*Given text:*

-----

INTERGENERATIONAL AND LONG-TERM EFFECTS OF GLYPHOSATE-BASED HERBICIDE IN CENTRAL NERVOUS SYSTEM
Intergenerational effect; Long-term effect; Glyphosate; Endocrine disrupters.
Glyphosate is one of the best-selling herbicides in the world under different commercial
formulations known as glyphosate-based herbicides (GBH). Agrochemicals have become
a public health problem due to increasing exposure, differences in toxicology according
to varied formulations and ability to act as endocrine disrupters altering hormone
signaling. Within the organs and biological axes affected by endocrine disrupters, the
hypothalamic-pituitary-thyroid axis (HPT) due the control and release of thyroid
hormones (HT) responsible for various biological effects and neurons/glial cells due
being susceptible to changes during the early stages of neurodevelopment, are relevant to
research the effects of herbicide exposure. In the first chapter the objective of the study
was to evaluate the endocrine disruption action of herbicides based on glyphosate (GBH)
on thyroid hormone homeostasis in the cerebellum. Pregnant Wistar rats exposed to
Roundup Transorb solution (Monsanto) were divided into 2 treatment groups (5 mg / kg
/ day and 50 mg / kg / day) and control, exposed from the 18th day of gestation (GD18)
to postnatal day 5 (PND5). Male offspring were sacrificed in PND 90 and qPCR analysis
of genes related to the metabolism and function of thyroid hormones evaluated in
cerebellar tissue. As a result, in the cerebellum tissue of exposed male pups there was
deregulation of all genes directly related to the intracellular metabolism of thyroid
hormone, TRα1, TRβ1 e TRβ2, Mct8, Oatp1c1, Dio2, Dio3. In addition, it has been shown
that treated animals presented intergenerational changes in the key regulator of epigenetic
marks Dnmt3A, indicating a possible epigenetic mechanism behind the disruptor action.

-----

*Data provided:*
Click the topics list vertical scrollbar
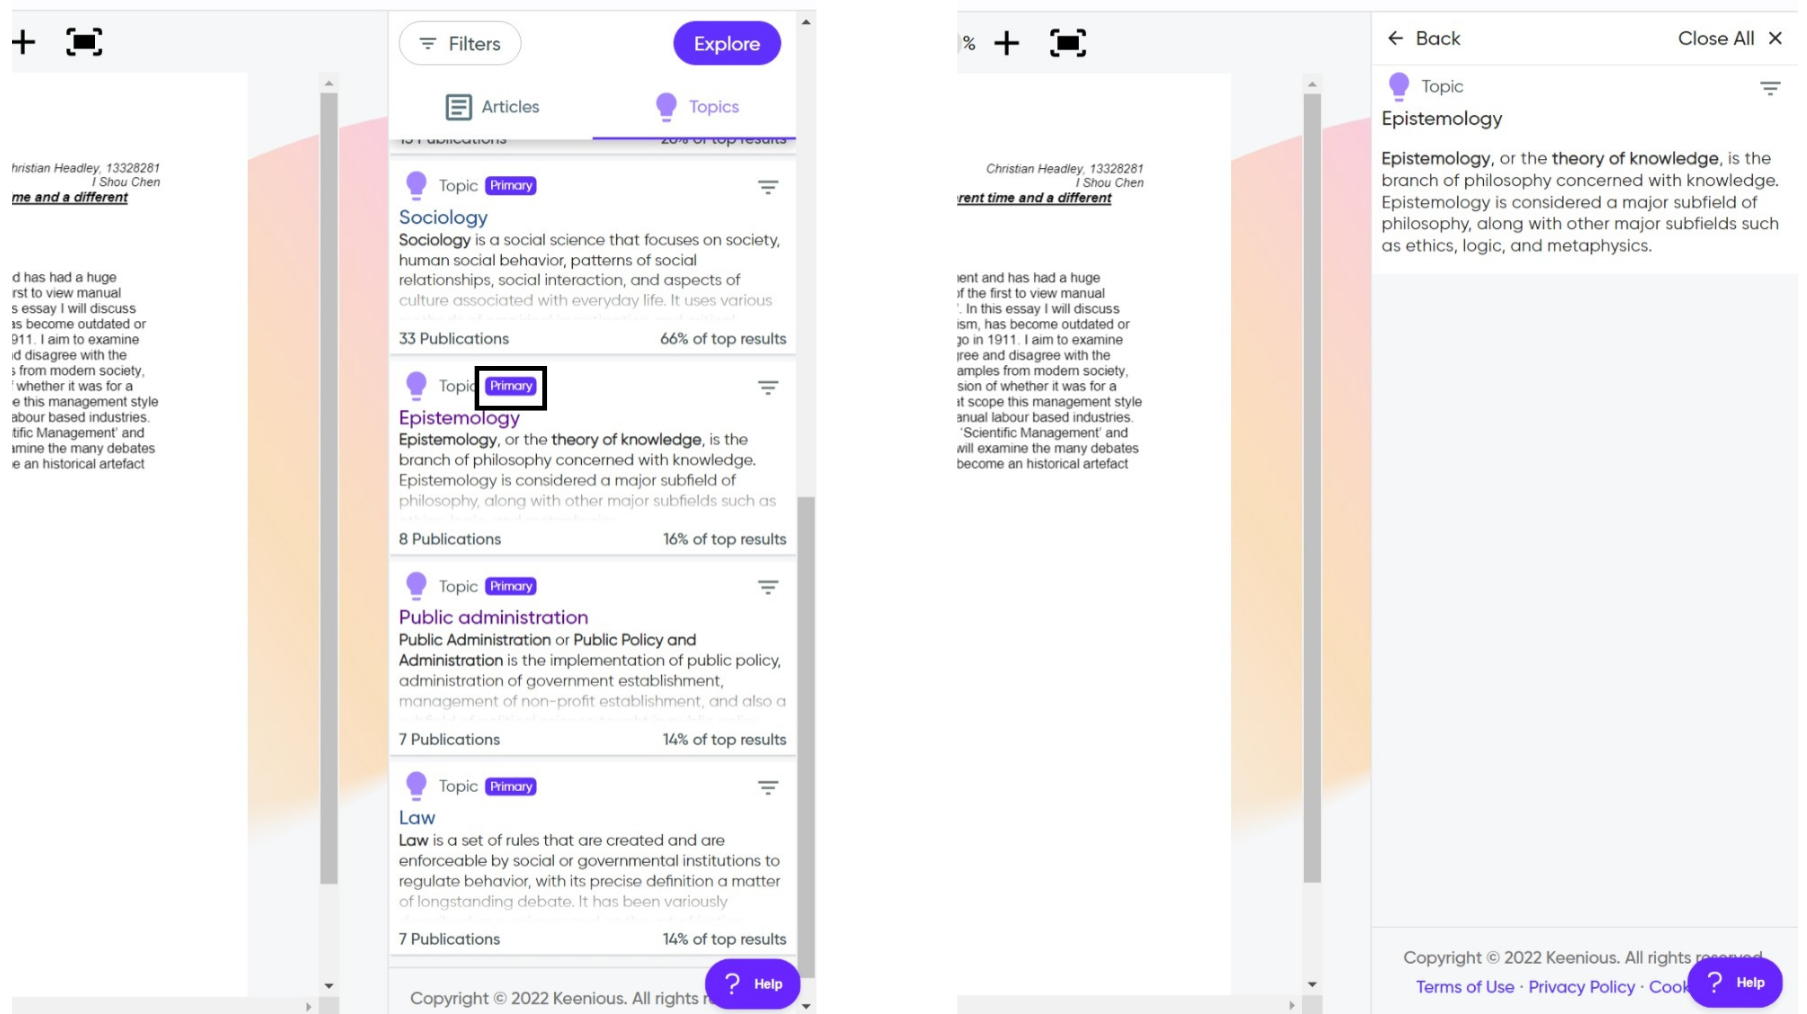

-----

*Problems to solve:*
**a)** Please change the glyphosate abstract, starting at "INTERGENERATIONAL AND LONG-TERM" and ending at "Glyphosate; Endocrine disrupters.", so that "CENTRAL NERVOUS SYSTEM" becomes "BRAIN".
**b)** According to the glyphosate abstract, over what period were the pregnant rats exposed?
Answer using only the glyphosate abstract.

*Response list:*
**a)**
INTERGENERATIONAL AND LONG-TERM EFFECTS OF GLYPHOSATE-BASED HERBICIDE IN BRAIN
Intergenerational effect; Long-term effect; Glyphosate; Endocrine disrupters.

**b)** From the 18th day of gestation (GD18) to postnatal day 5 (PND5).